LATIHAN SINGKAT A =>
Jawablah pertanyaan berikut berdasarkan peraturan daerah tentang izin pemanfaatan hasil hutan di bawah ini:
(i) Apa nomor dan tahun peraturan daerah tersebut?
(ii) Menurut huruf a, fungsi hutan apa yang perlu dijaga?
(iii) Menurut huruf b, hasil hutan pada tanah milik dan kebun rakyat merupakan potensi bagi penerimaan apa?
★ ★ ★ ★ ★
SALINAN PERATURAN DAERAH KABUPATEN BANGKA NOMOR 9 TAHUN 2003 TENTANG
IZIN PEMANFAATAN HASIL HUTAN PADA TANAH MILIK DAN KEBUN RAKYAT DENGAN RAHMAT TUHAN YANG MAHA ESA BUPATI BANGKA, Menimbang
:
a. bahwa guna menjamin kelestarian hutan sebagai kekayaan nasional dan menjaga fungsi hutan sebagai sumber air serta keseimbangan lingkungan perlu diatur pemanfaatan hasil hutan khususnya pada tanah milik dan kebun rakyat, b. bahwa hasil hutan pada tanah milik dan kebun rakyat merupakan salah satu potensi bagi penerimaan Pendapatan Asli Daerah dari Sektor Kehutanan dan Perkebunan, guna membiayai pembangunan daerah dalam rangka pelaksanaan otonomi daerah secara nyata dan bertanggung jawab; c. bahwa ketentuan dan tata cara pemanfaatan hasil hutan pada tanah milik dan kebun rakyat sebagaimana dimaksud huruf a dan b diatas perlu diatur dengan Peraturan Daerah Kabupaten Bangka.
★ ★ ★ ★ ★
LATIHAN SINGKAT B => Salin kata demi kata baris-baris catatan di bawah, mulai dari baris yang memuat "Task: Allow Firefox" dan berakhir pada akhir catatan, kedua ujungnya termasuk. Jangan sertakan gambar dalam jawaban.

CATATAN TERSEDIA =>
★ ★ ★ ★ ★
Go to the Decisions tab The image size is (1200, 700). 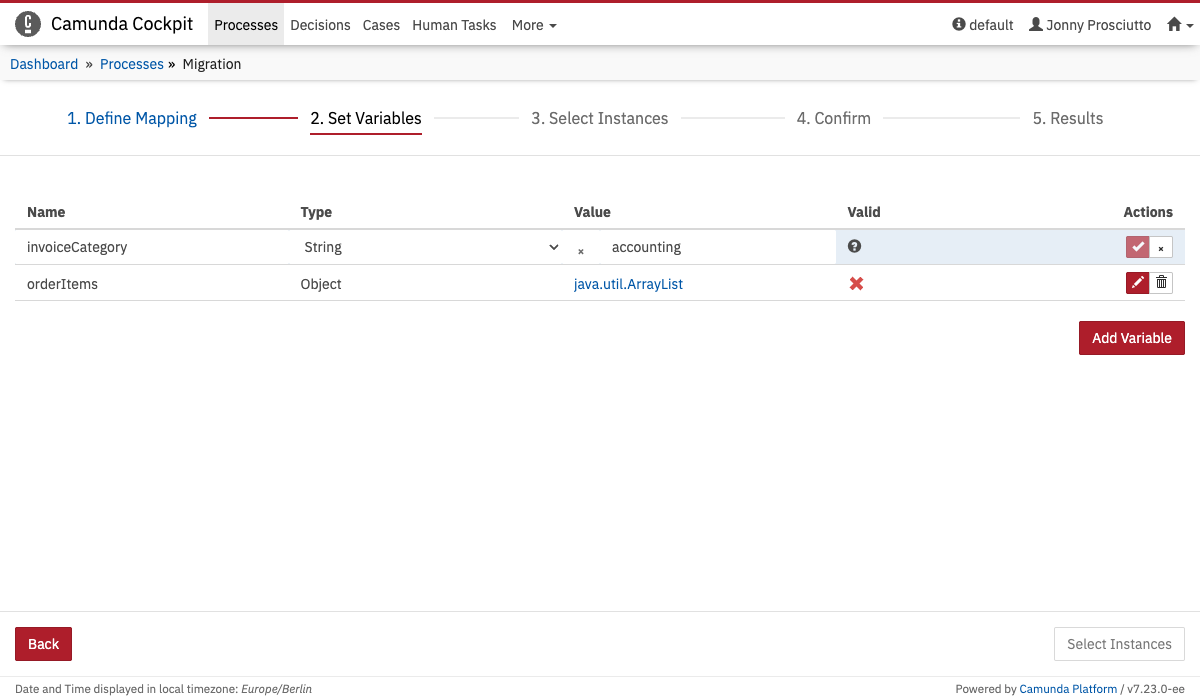click(320, 25)
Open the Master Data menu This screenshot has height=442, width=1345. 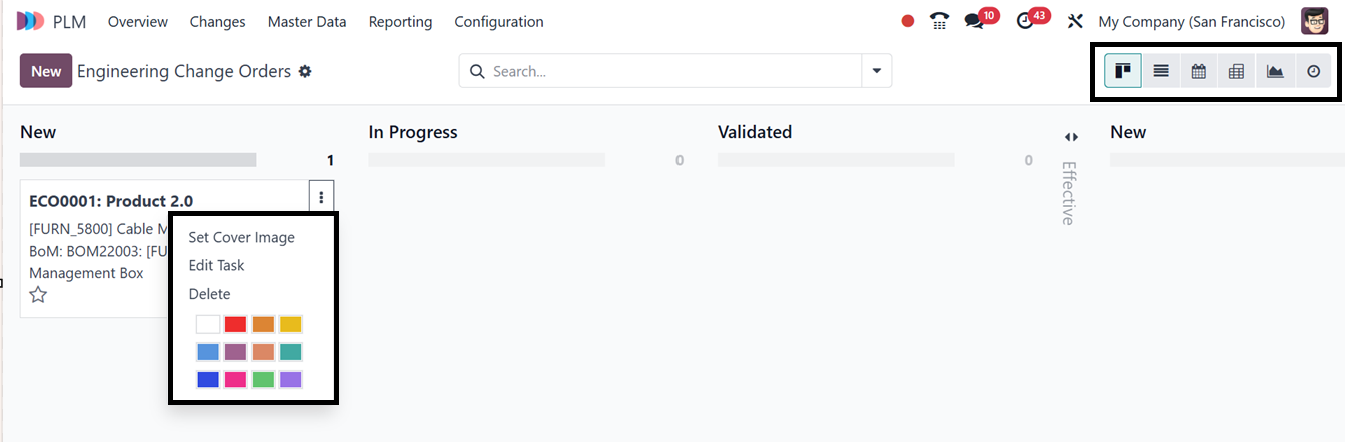pos(307,21)
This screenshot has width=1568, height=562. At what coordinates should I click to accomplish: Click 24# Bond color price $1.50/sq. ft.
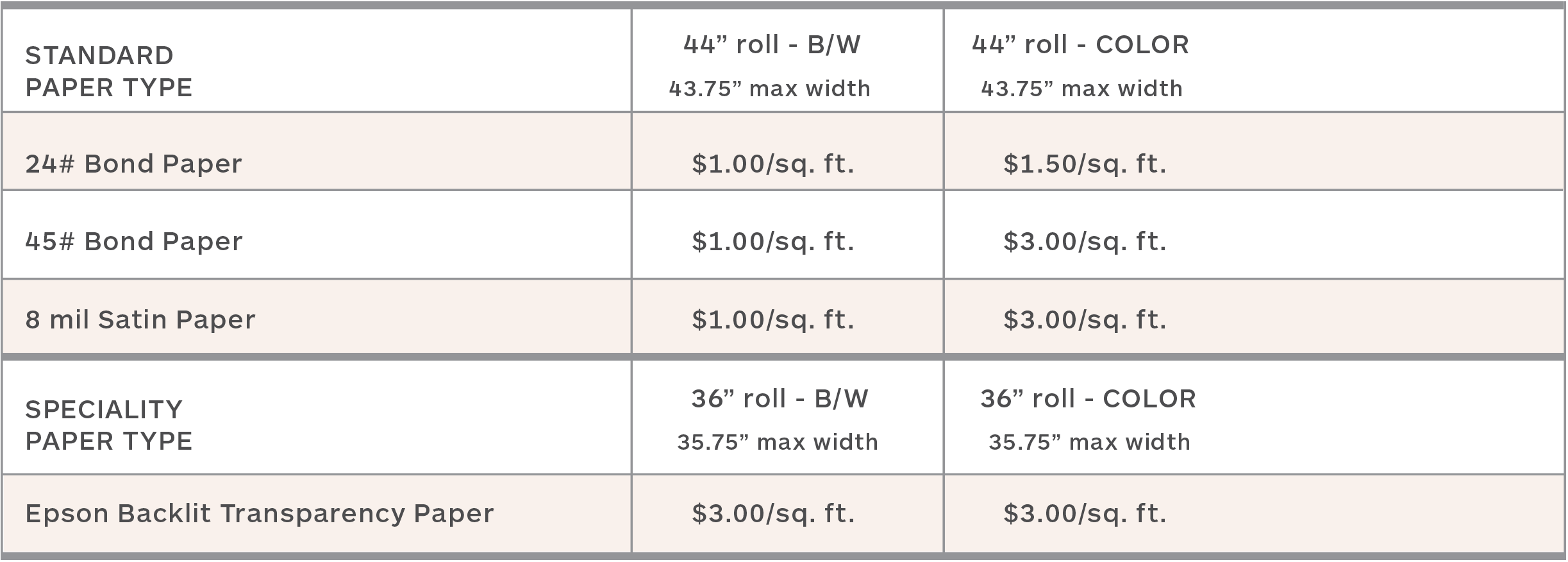[1085, 164]
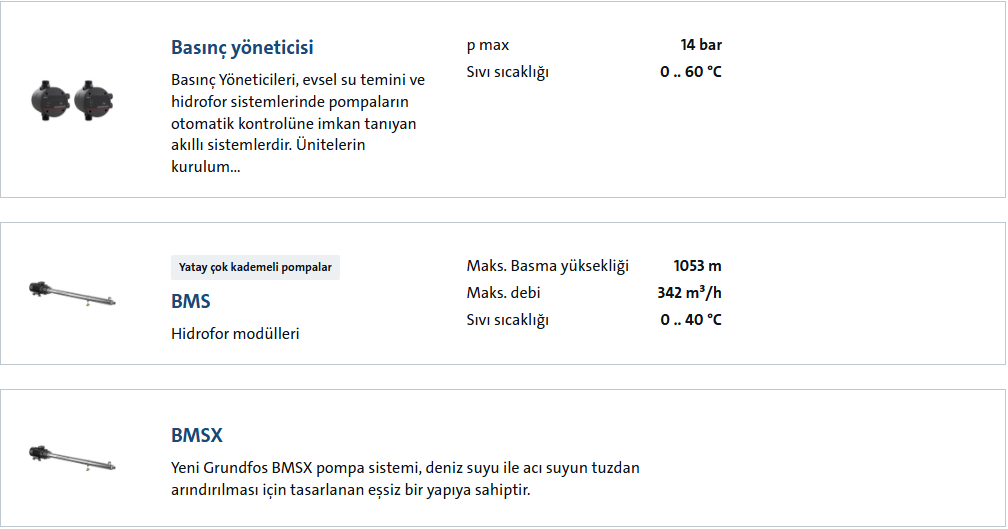Click Sıvı sıcaklığı label in BMS card
1008x529 pixels.
pos(507,320)
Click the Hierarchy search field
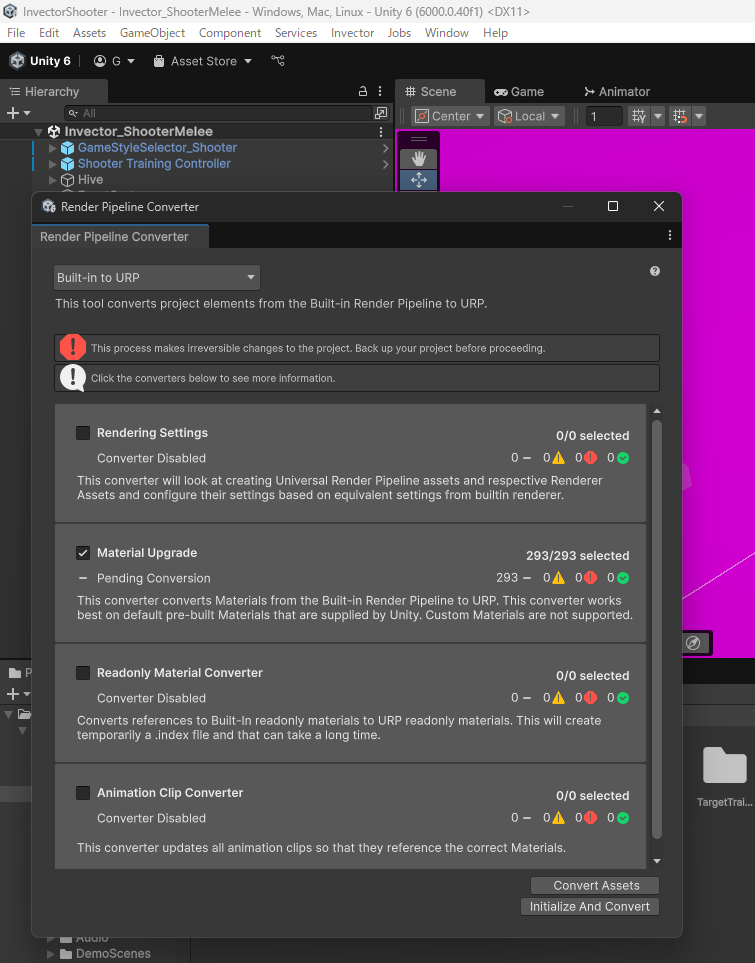The height and width of the screenshot is (963, 755). point(220,113)
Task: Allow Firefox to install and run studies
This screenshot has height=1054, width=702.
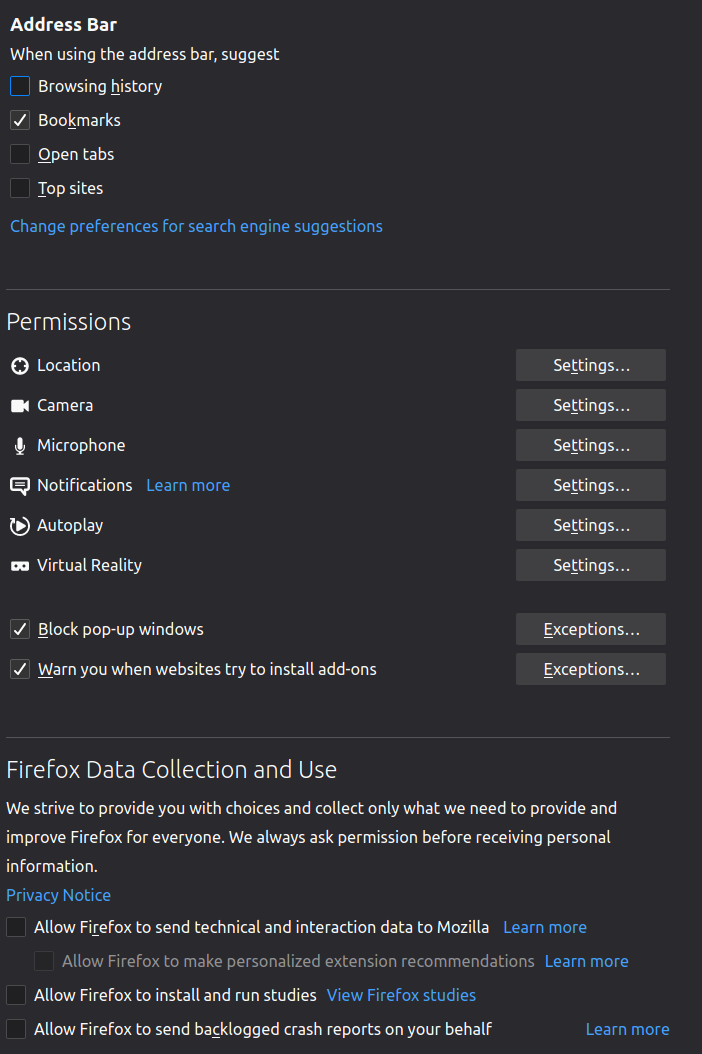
★ ★ ★ ★ ★
JAWABAN TERTULIS A =>
(i) Nomor 9 Tahun 2003.
(ii) Fungsi hutan sebagai sumber air serta keseimbangan lingkungan.
(iii) Pendapatan Asli Daerah dari Sektor Kehutanan dan Perkebunan.

JAWABAN TERTULIS B =>
Task: Allow Firefox to install and run studies
This screenshot has height=1054, width=702.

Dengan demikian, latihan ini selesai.